Perhaps what’s even more striking is that some buyers are already on their second or third Everrati.
The Oxfordshire-based electric car specialist has grown impressively since I last drove one of its cars, the Porsche 964-based ‘Signature’, almost three years ago.
The model range now encompasses various Land Rovers, a Ford GT40 tribute and this 1960s Mercedes-Benz SL, which, alongside a new ‘Engineering by Everrati’ consultancy division, ensures its workforce has swelled.
Founder and CEO Justin Lunny smiles as he lists the previous companies on his employees’ collective CV: McLaren, Bentley, Rimac and Singer are the most impressive. “People are coming to us, we don’t have to go looking for them,” he says.
While the 911s and GT40s that came before the SL are capable of whipping websites’ comments sections and social media platforms into frenzies, perhaps this W113-generation SL ‘Pagoda’ is a safer bet: it’s a car that hasn’t traditionally traded on high revs and a sonorous soundtrack as part of the experience.
It also helps prove the concept of a front-engined, rear-wheel-drive car with the Everrati powertrain formula; Lunny hints at much more to come from the set-up that is shoehorned into the Pagoda’s compact transmission tunnel. Astons, Jags, Rolls-Royces… The possibilities are enormous.
Bring Everrati a donor car – it can be a 230, 250 or 280SL – and its straight-six engine and gearbox are removed and replaced by an electric motor (made by Helix, whose tech powers the Lotus Evija) and a choice of two batteries: you can have 54kWh or 68kWh for a 160-or 200-mile range respectively.
You will get roughly twice the power, at 300bhp, while torque climbs more modestly to 221lb ft, but it’s enough for 0-62mph in less than 7.0sec if you go for the bigger battery.
There’s KW suspension to handle the extra mass (unspecified, but “well within” the Pagoda’s 1.7-tonne gross figure) with weight distribution closely mimicking that of its donor.
A limited-slip differential, regenerative braking and new hydraulic power steering help modernise the driving experience but without losing the SL’s charm. The tunability of those KWs means each customer can make their car as comfy or committed as they like, while a bunch of drive modes allow on-the-fly adjustments to the car’s character.

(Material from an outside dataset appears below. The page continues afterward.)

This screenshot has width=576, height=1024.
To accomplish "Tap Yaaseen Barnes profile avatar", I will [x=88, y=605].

Standard air-con and swanky Bridge of Weir leather help further justify the £330,000 you’ll spend before taxes – but that’s after you’ve paid out for your donor car.

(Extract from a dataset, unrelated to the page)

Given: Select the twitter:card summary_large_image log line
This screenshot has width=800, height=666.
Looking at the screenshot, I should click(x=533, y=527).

My drive is limited to the confines of a private estate, so sprints beyond 20mph are brief, but the car builds speed smoothly and briskly without being uncouth. This is a relatively skinny car in the EV world, and clearly Everrati’s engineers could tune an electric motor to hustle it forwards with more shocking haste. But the fact they haven’t, instead delivering broadly similar performance to a ’60s 280SL, shows how mindful their work is.
Likewise the steering tune, which is languid and allows the enormous, delicately rimmed wheel to float around off-centre without upsetting your progress. This is a car designed with a cosseting cruise up the coast in mind, the subtle whooshes and whines of the tyres and motor below underlining the feeling of calm.
Everrati’s first big project, its 911 Signature, came with an optional sound generator long before Abarth was causing a ruckus with such things. Lunny confirms only one person has so far optioned it, and he adds that as yet he has no interest in offering a manual gearbox like some rival electromodders. “Most people don’t want to keep their car’s original engine, even,” he says. “They aren’t interested in its past, they only want to see its future.”
His guarantee of completely reversible engine swaps has yet to be exploited. “We don’t expect people to do it,” he admits.
“In the UK, we work on a points system to avoid the Q-plate of a ‘radically altered vehicle’. Our cars are rolling art in many cases, and the principle of reversibility is more so we don’t damage the structure of the vehicle. It’s the same principle as a Grade I or II listed property: you might upgrade the heating or kitchen, but you’ll keep the structure pristine.”